Business units operating in silo with a myopic product vision is another issue. Creating individual  products to capitalise on an immediate gain, without a more holistic strategy in place, risks having  multiple products and services competing for the same market and customer share. Multiple apps  targeting various customer segments end up increasing costs and not generating enough  revenue and app utilisation. It also confuses the customer and ruins the experience! 

Enterprise agility in digital transformation 
Enterprise agility is the prowess all industries seek. For banks, achieving enterprise level agility is  particularly challenging. However, once implemented correctly, it not only allows banks quick to  market product releases, but also sets them up to adapt to disruptive change. 

Here, it is important to note that there are various layers to the notion of enterprise agility. An agile  mindset must guide a bank’s values, principles, practices, tools, and processes. If there is no end to-end business transformation effort, it becomes harder to change to newer and better tools and  processes down the line. A bank may have an advanced front-end application but still get  dragged down by back-end systems that were not designed to keep up with their agile ambitions. 

Understandably, it is not trivial to decommission old servers and applicationsthat have been doing  the job of delivering services with certainty for years. However, both direct and indirect costs will  add up if legacy technology infrastructure becomes more difficult to manage. This will eventually  make it more difficult to establish a more agile solution in the long term. 

Conversely, banks that have moved away from legacy technology will find the cost of creating  new apps to be lower over time. With easier scalability through the cloud, development teams  can create, test, and deploy apps much faster. What’s more, by using application programming  interfaces (APIs) to connect to and call services from a more responsive back end, this reduces  the need to create new apps from the ground up each time.  

Instead of creating apps in a “waterfall” fashion, this firm foundation will help create a  “repeatable” pipeline of apps or micro-services that can be replicated easily or adapted quickly  to meet new needs. 

Standing out from the crowd 
What will ultimately distinguish one digital bank from another is agility, and how quickly the  organisation is able to respond to changes and meet customer needs with the digital tools already  at its disposal. 

Rightly, many banks now see themselves as technology companies in the business of delivering  financial services, thanks in no small part to the constant innovation needed to compete. 

Constant iteration is a necessary part of this agile process, coupled with performance metrics that  help provide a measurable indication of how well these services and products are performing.

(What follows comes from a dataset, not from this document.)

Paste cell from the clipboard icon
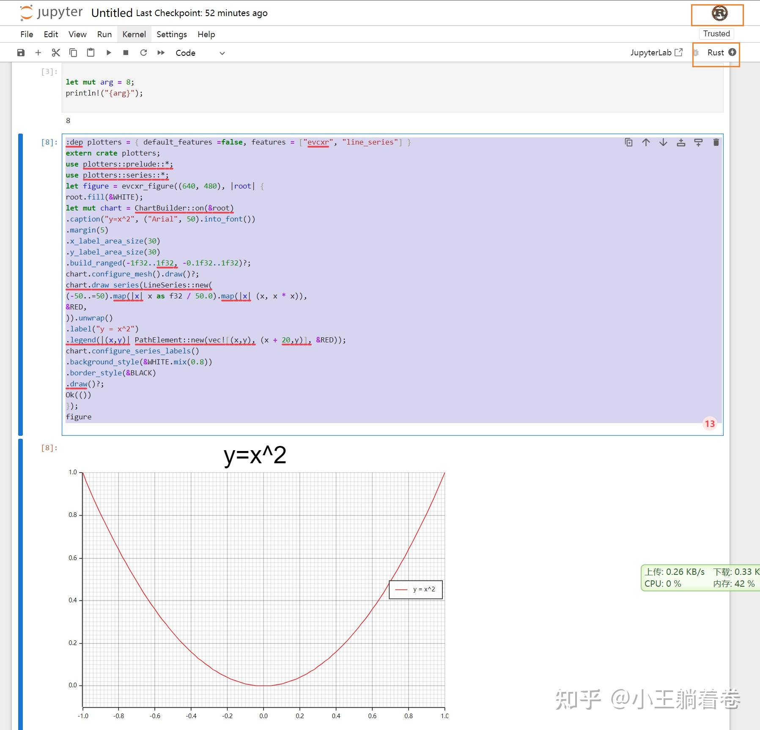Viewport: 760px width, 730px height. coord(91,52)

This can come in the form of customer feedback given through an app, or through A/B testing to  see which path yields the best outcomes for a specific set of customer and business requirements. More importantly, a bank’s management as well as its development team must constantly review  pipeline builds and their backlogs, checking how far in the agility journey they have progressed. 

Change is not particularly easy in the banking, more so a highly regulated sector where service  delivery standards are stringent, and downtime comes with severe penalties to the bottom line. To this end, it is unsurprising that stability has long been regarded a critical factor of success. 

However, a change of mindset is needed now more than ever. Being quick to market is important,  but this can only be sustainable in the long term if there is agility from end to end. That will include overhauling legacy technology and taking the necessary risks. 

Committing to these changes is not easy but it is necessary to be truly agile. The winning digital  bank of the future will be one that is not just able to deliver high performance in uptime and  experience, but also one that is constantly updating itself and delivering fresh and consistently  performing offerings over time.